**Passage shown:**
┌──
So I definitely wasn't at the top of my game, but there were other people who were a little bit more combative than I was that were working there that were looking to get fired. They'd do it, they'd actually have some dialog with the person on the other end of the phone to tell them, "I don't like what you're saying to me."

 

You said that you also did some telemarketing?

Dave:

Yes I did.

Fred:

You made it you said a month?

Dave:

Wasn't quite a month.

Fred:

Wasn't quite a month, so you were probably in the same boat?

Dave:

It was literally almost like sweatshop labor. This is back in Kentucky, and I don't think we got the training like you guys got. I think we literally had some really shitty handwriting with about two sentences on it. It was for kind of a home improvement place. Would be like, "This is ... " I don't even know if the place is still in business, but I don't really care, but Best Window and Construction.

 

"We're gonna be in the area and we'd love to stop by and give you an estimate." You would usually get nothing or just to kind of tie it up you would talk to someone's answering machine for about like three minutes, because you knew that after you got done you were gonna have to dial it again. Literally when you would walk in he would rip a page out of the white pages and hand it to you.

Fred:

Start calling?

Dave:

Literally hand it to you and you would start there and work all the way down. You would try, he'd want you to do a whole page. So if you could imagine in four hours trying to dial, what would there be, four rows of numbers? I mean you're literally like, "Oh, kill me now."
└──
**Listing:**
┌──
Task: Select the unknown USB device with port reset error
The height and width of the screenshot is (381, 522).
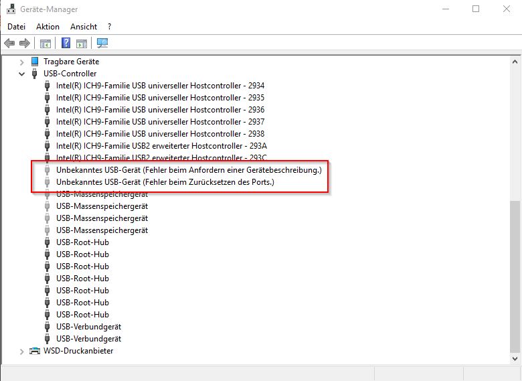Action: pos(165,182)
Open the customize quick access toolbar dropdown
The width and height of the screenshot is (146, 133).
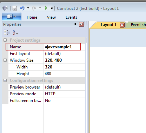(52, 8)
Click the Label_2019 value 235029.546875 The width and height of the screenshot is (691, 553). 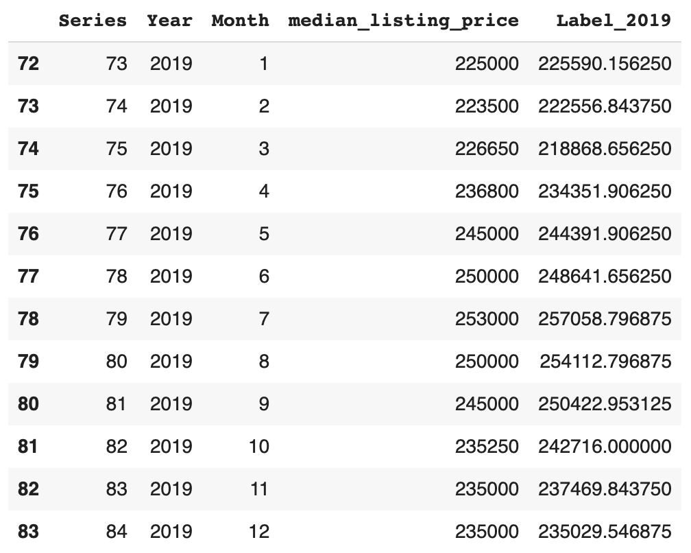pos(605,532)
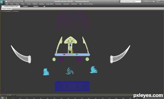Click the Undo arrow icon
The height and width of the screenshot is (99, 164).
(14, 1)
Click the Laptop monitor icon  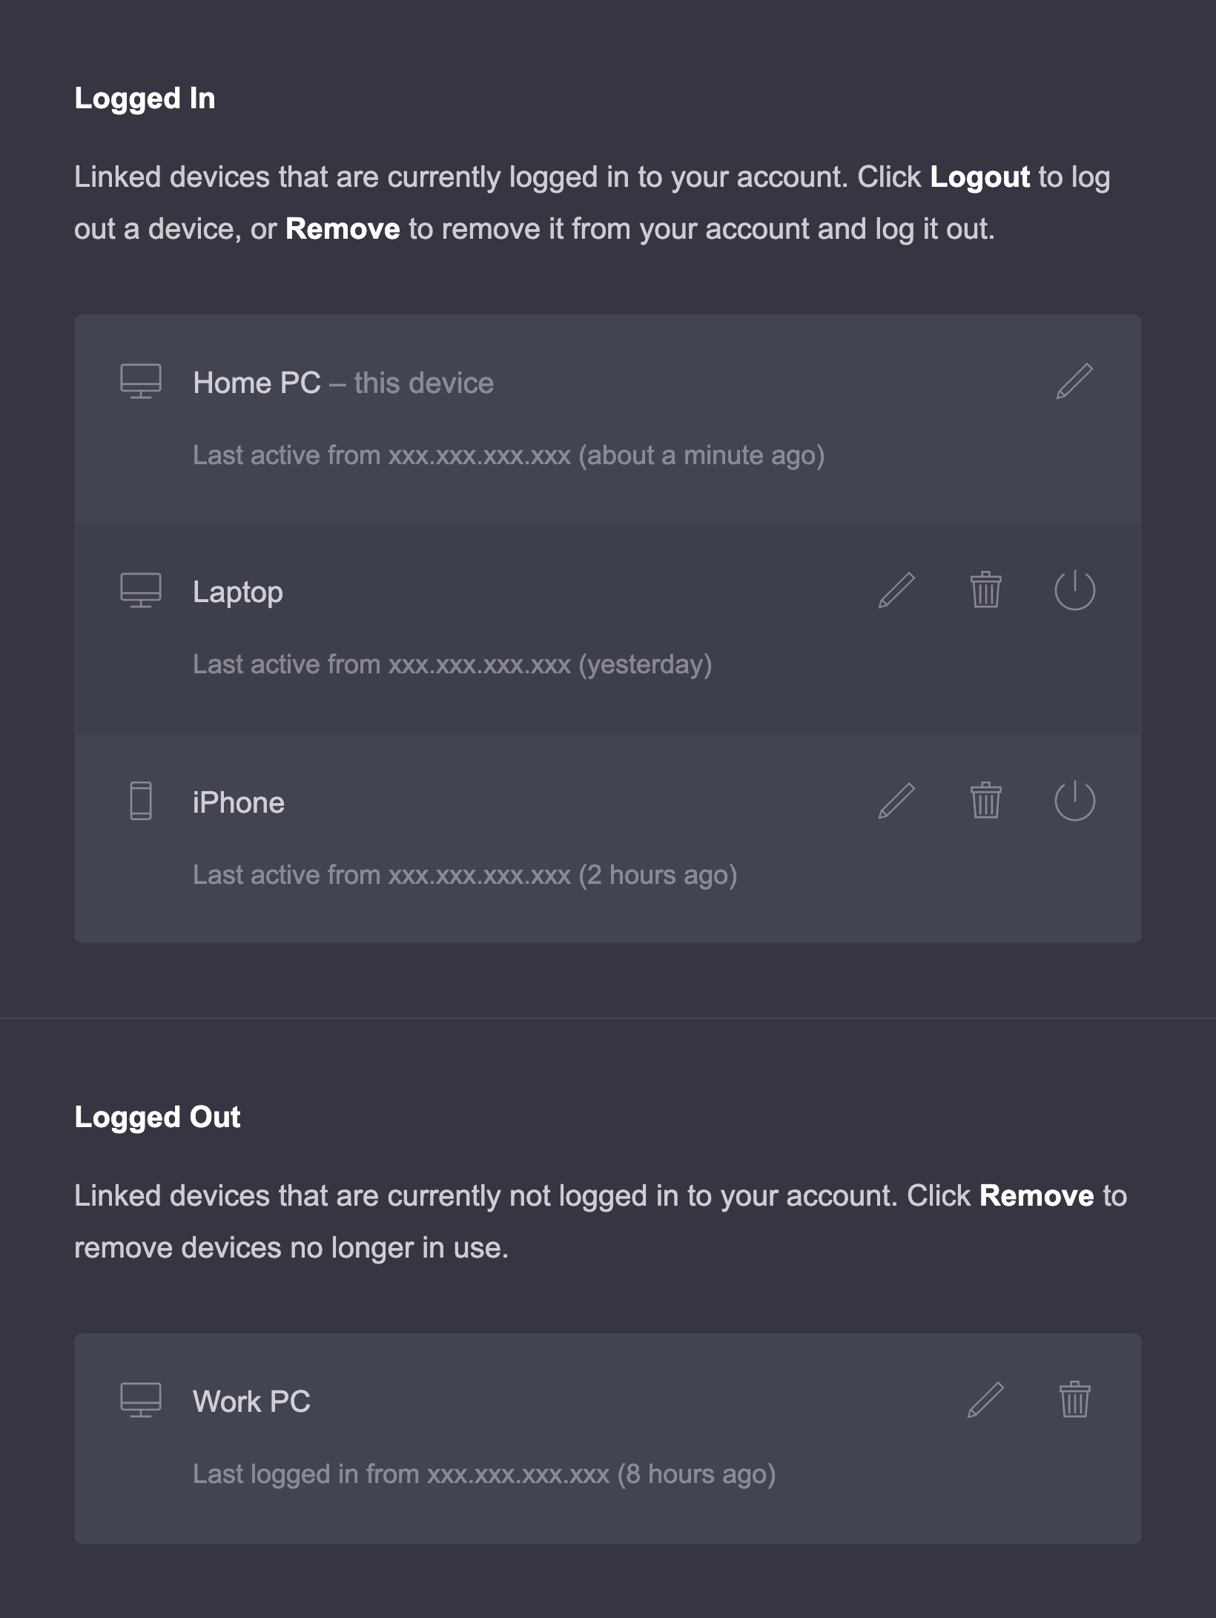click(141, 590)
└──
**Directive 1:** Translate this sentence from the telemarketing conversation into Spanish: "It was literally almost like sweatshop labor."
**Directive 2:** Extend the telemarketing conversation past its final line, "Oh, kill me now."
None of the entries are needed for the work that follows.

**Exercise output 1:** Era, literalmente, casi como trabajar en un taller de explotación.

**Exercise output 2:**
 

You didn't like what you were doing, you had a really low level of give a shit anyway, so you had to hear that on the other side of the phone. You were trying to do everything but what you were supposed to be doing.

Fred:

Yeah that's your breaks, your 15 minute breaks. Trying to cram those as close to a half hour as you can.

Dave:

Oh yeah.

Fred:

You forget to conveniently clock out for lunch so that way you're gone for an hour and a half instead of an hour, then you get back, and you say, "Oops, I actually left at ... "

Dave:

Nobody is looking, you're balancing a pencil on your nose trying to not dial someone because-

Fred:

Taking the longest poop possible that you can. Sitting there on your phone.

 

Anyways, I was going to say, after a few days I knew that job wasn't for me and I just stopped going. It wasn't like I put in my two weeks or anything like that, I just, "Alright, Wednesday is my last day, I'm not going back to that job tomorrow." So I went quietly.

 

Like I was saying, other people, they don't go so quietly, or they keep showing up until you fire them. Try to claim some form of unemployment, but their heads not in the game. They're not an enthused participant, and so ...

 

On a job site, kind of, with all the danger and people's safety. If you're on a construction job site the stakes are a little bit different than working as a telemarketer.

Dave:

Oh yeah. Probably the biggest thing, like when you talk about construction, is that you're talking about a dynamic workplace.

Fred:

Right.

Dave:

So by the word construction, means you’re constructing or you're building. Most people go into that telemarketing or that manufacturing concern where they're doing a very consistent thing on a daily basis. It's a little bit easier to be safe in that situation than all of a sudden you're like, "Well wait a second, yesterday there was no fall hazard. Now we're working on the second floor where I can fall through," or, "There were no holes in the floor, and now there's holes, and we're cutting holes in the floor."

Fred:

"Yesterday I was using this tool, and now I'm using this tool."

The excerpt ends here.